出所:厚生労働省「在職老齢年金制度について」

約50万人のシニアが年金を減額されていることから「働きすぎると損になる」状況が広がり、シニアの働き控えが進んでいます。

こうした状況を受け、政府は「在職老齢年金制度」の見直し案として、3つの案を提示しました。

在職老齢年金制度の見直し案4/5

在職老齢年金制度の見直し案

出所:厚生労働省「在職老齢年金制度について」

  • 案1:在職老齢年金制度の撤廃
  • 案2:50万円の基準額を71万円に引き上げ
  • 案3:50万円の基準額を62万円に引き上げ

政府が提示した案には、基準額を現在の50万円から「62万円」または「71万円」に引き上げる案と、制度を廃止する案があります。

ただし、厚生労働省の試算では、制度を廃止した場合、現在減額対象となっている約50万人分の年金削減額「4500億円」が新たに必要になるとされています。

これらの見直し案が実現すれば、働くシニアの年金給付が増加する一方で、年金財政の悪化が懸念されます。

結果として、現役世代の年金給付水準が引き下げられる可能性もあることから、慎重な議論が求められています。

3. 老後も厚生年金に加入しながら「働くメリット」

最後に、老後も厚生年金に加入しながら働く「メリット」について見ていきましょう。

本記事で紹介した「在職老齢年金制度」は、厚生年金に加入しながら働くことを前提にした制度であり、加入しなければ年金が減額されることはありません。

とはいえ、厚生年金に加入しながら老後も働き続けた場合、従来の年金額よりもさらに増やすことができるというメリットがあります。

この仕組みは「在職定時改定」と呼ばれ、65歳から70歳の間に厚生年金保険料を納めると、毎年10月に年金額が見直されるのです。

年金を受け取りながら働き続ける場合、在職中に毎年1回、在職定時改定によって年金額が増加する点は大きな利点と言えます。

さらに、今後「在職老齢年金制度」の見直しが進めば、より安定した収入の確保がしやすくなるとともに、年金額の増加も期待できるでしょう。

老後も働く選択を考えている方は、今一度「どのような条件下で働くか」を見直すきっかけにできると良いでしょう。

4. 本格的な議論はこれから。
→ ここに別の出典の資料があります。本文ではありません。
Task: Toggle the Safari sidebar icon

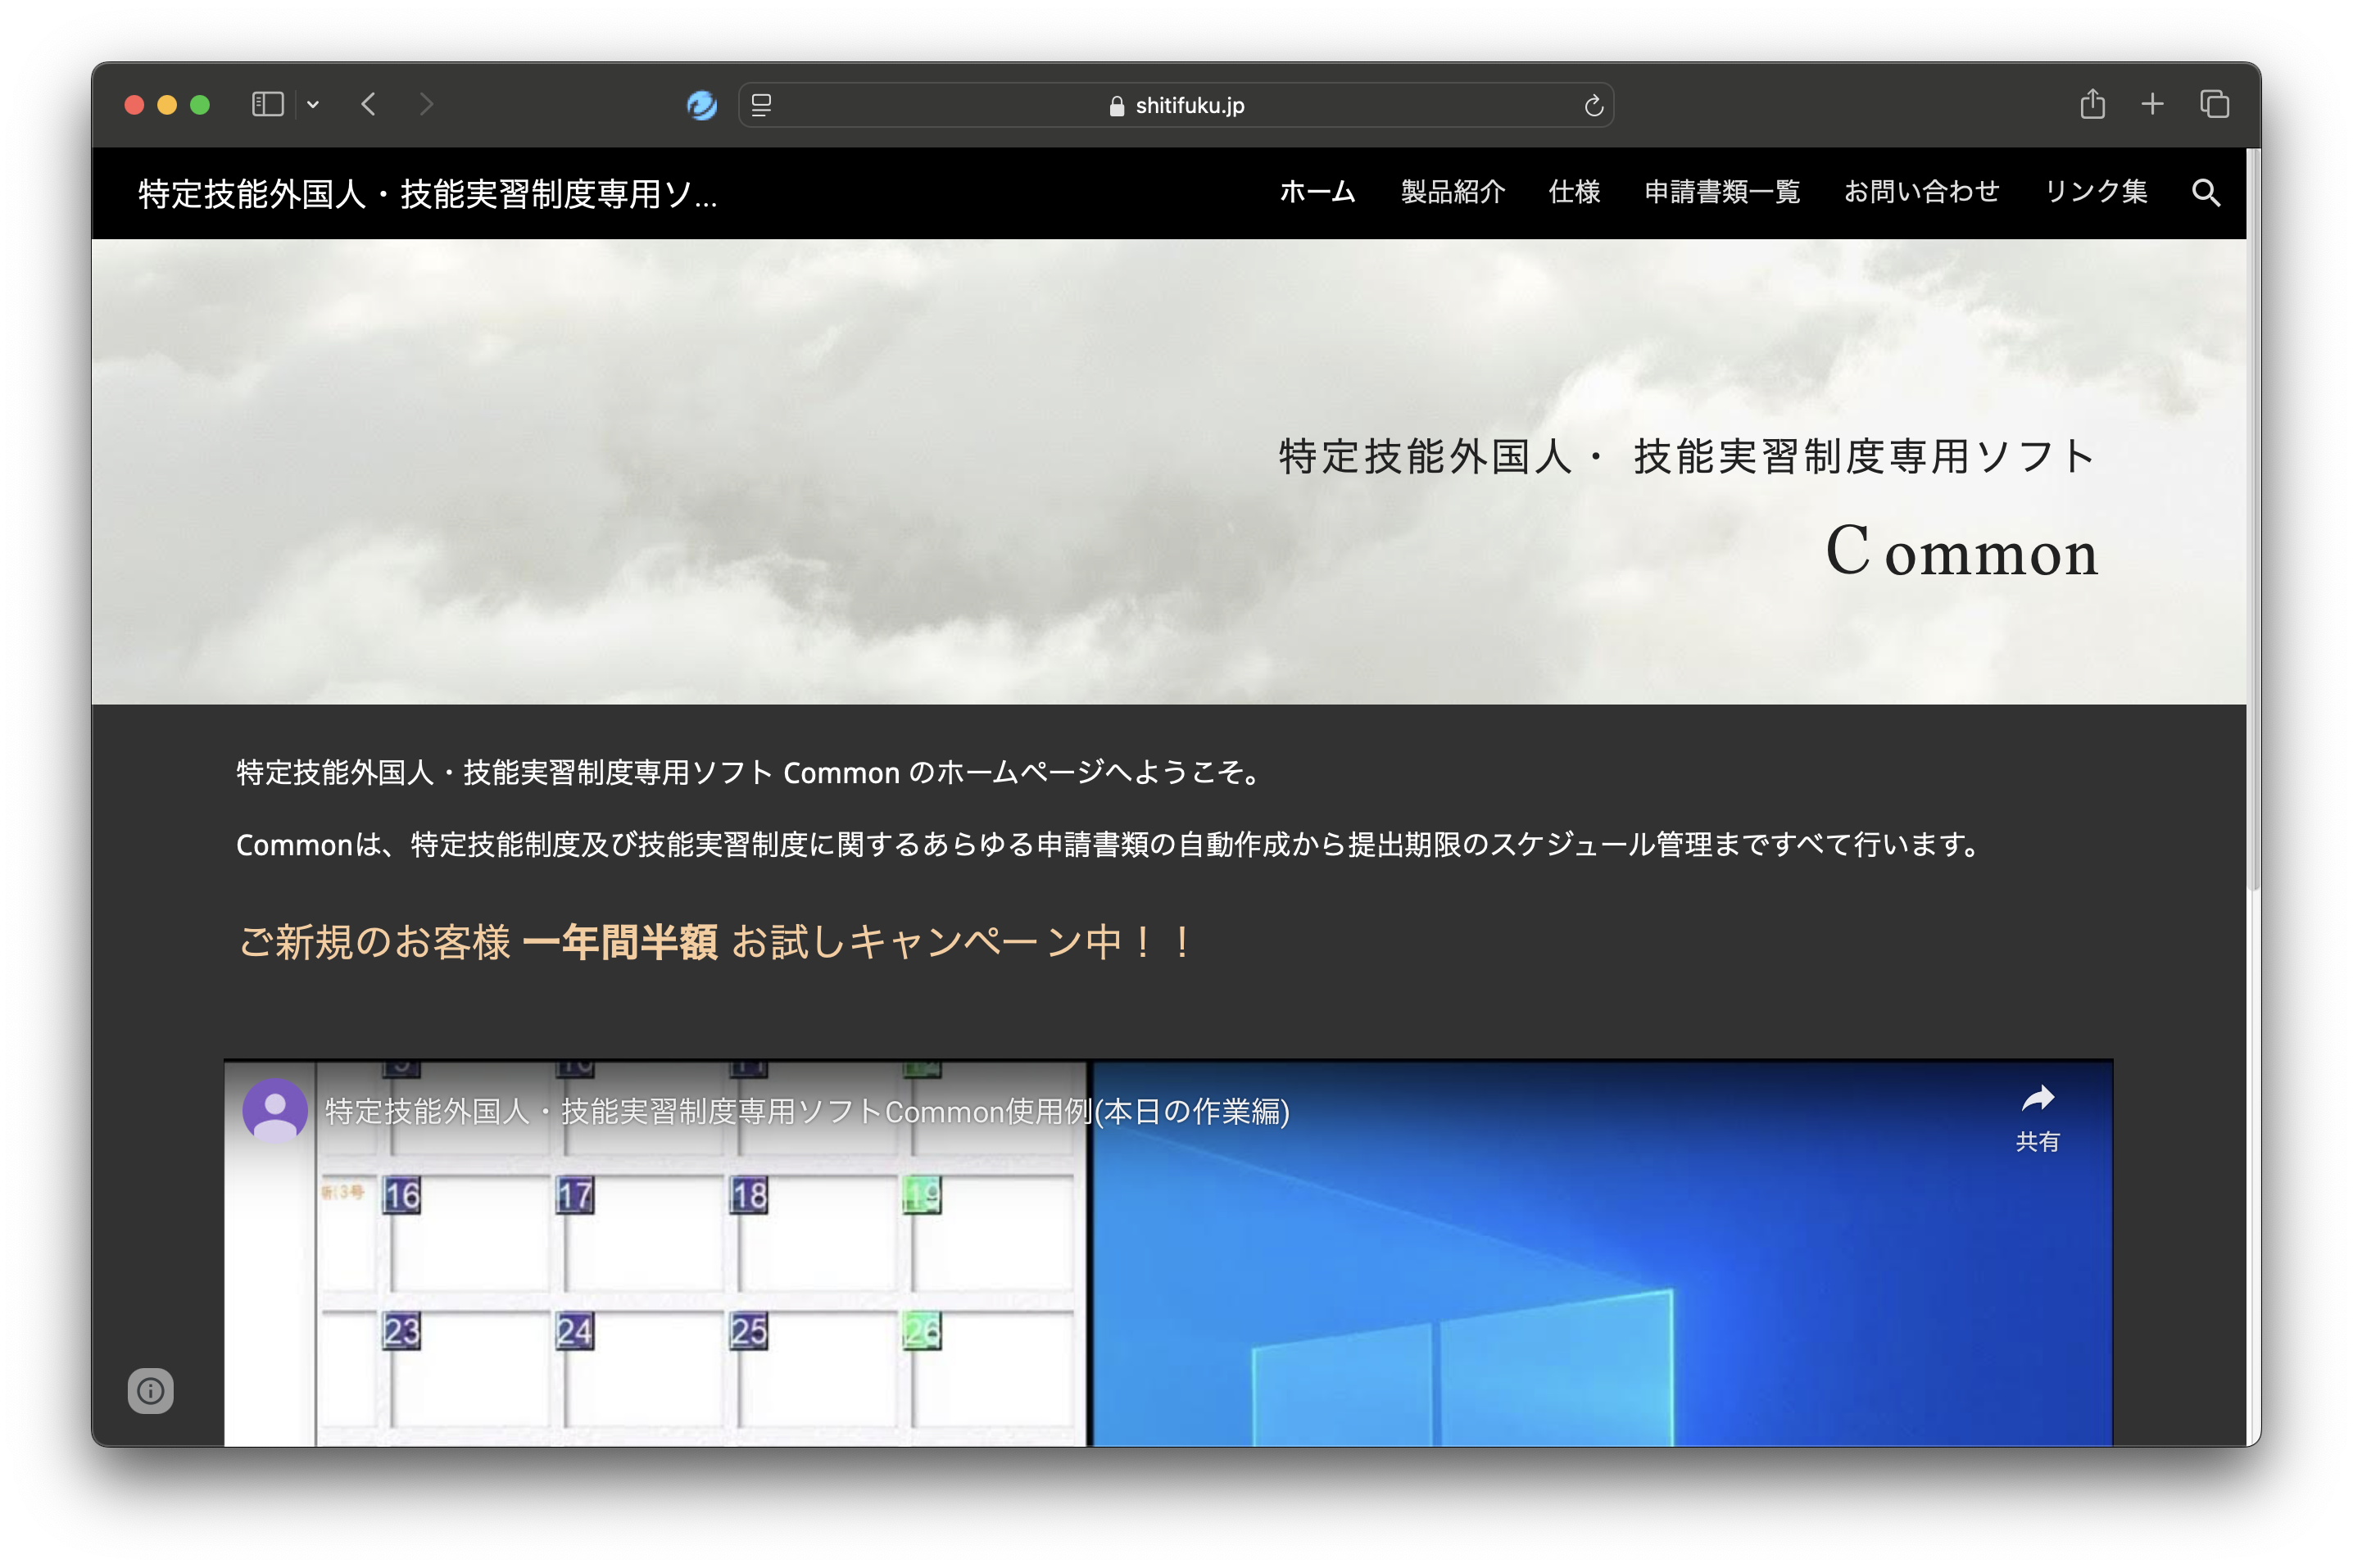Action: pyautogui.click(x=267, y=105)
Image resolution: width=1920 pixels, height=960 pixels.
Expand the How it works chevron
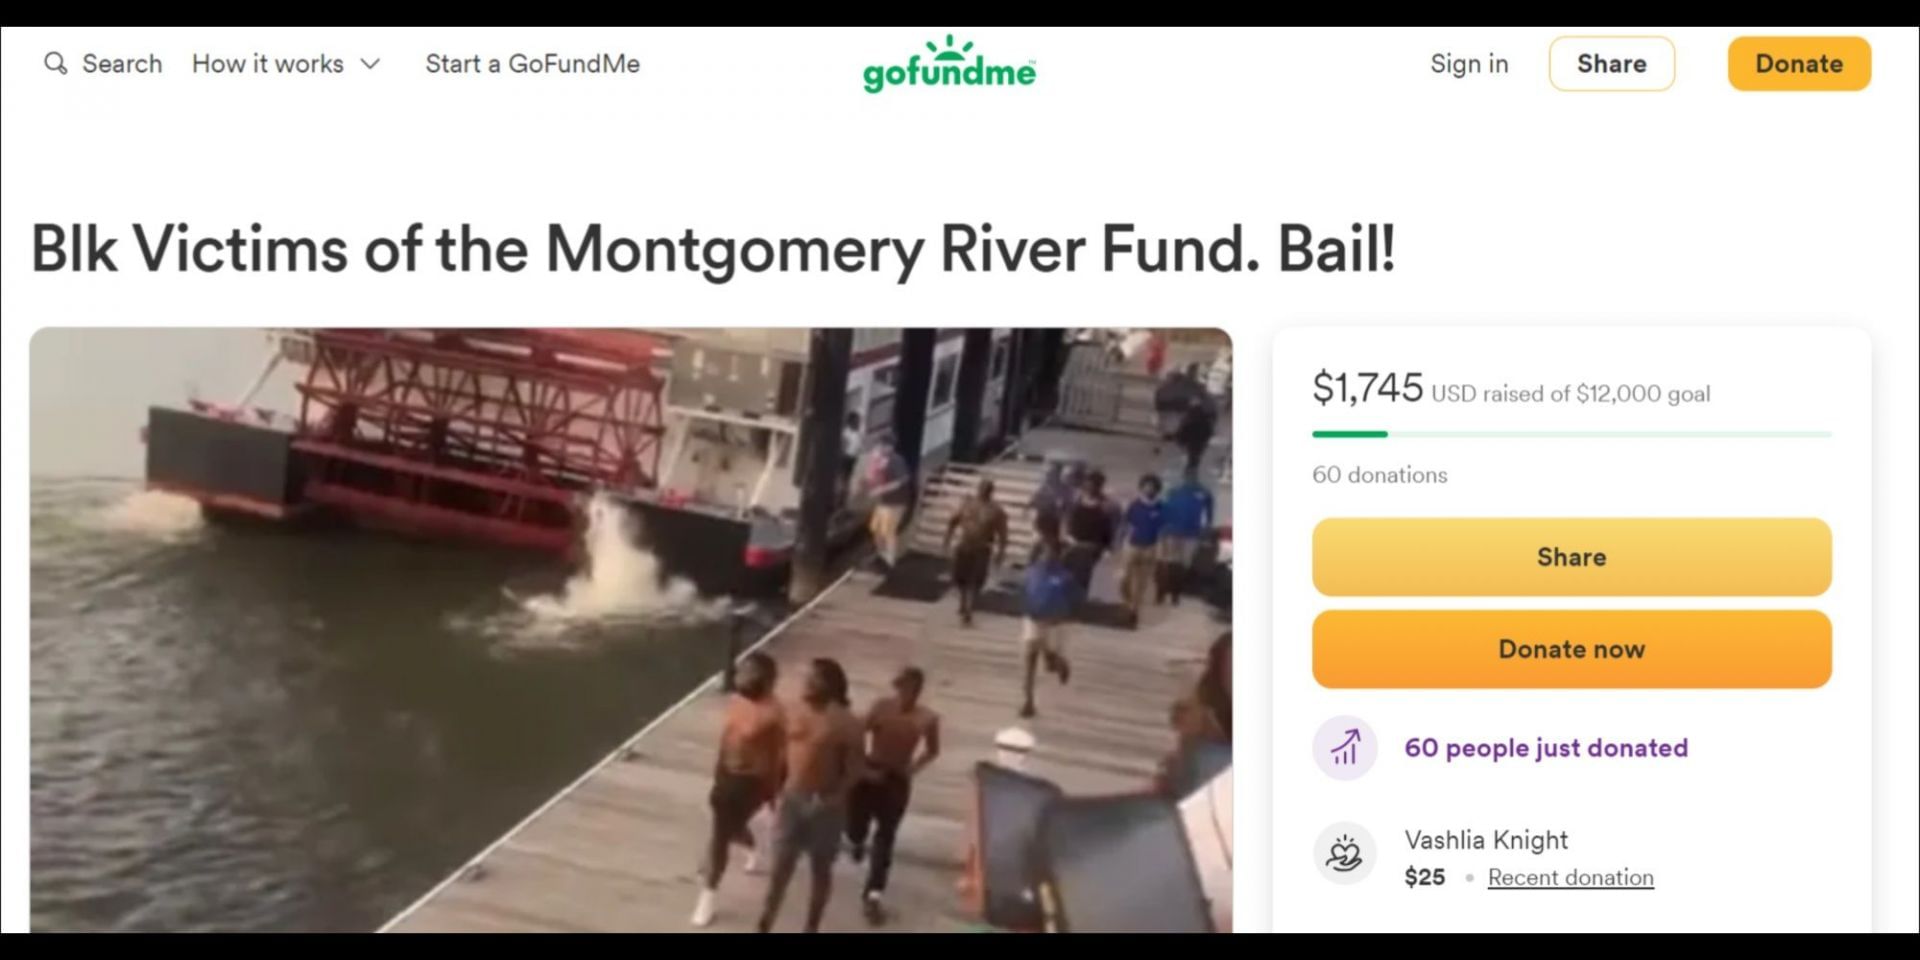[x=370, y=64]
年金以外の備えを考えておこう

本記事では、在職老齢年金制度の概要と、現在議論されている基準額の引き上げおよび廃止案について解説しました。

基準額の引き上げや廃止はまだ決定事項ではなく、現在議論が行われている段階です。

シニア世代にとっては基準額の引き上げや廃止は歓迎すべきニュースかもしれませんが、現役世代にとっては年金給付水準が引き下げられる可能性があるため、懸念材料となるかもしれません。

シニア世代と現役世代の双方が納得できる改善案となるかどうか、今後の議論の行方に注目が集まります。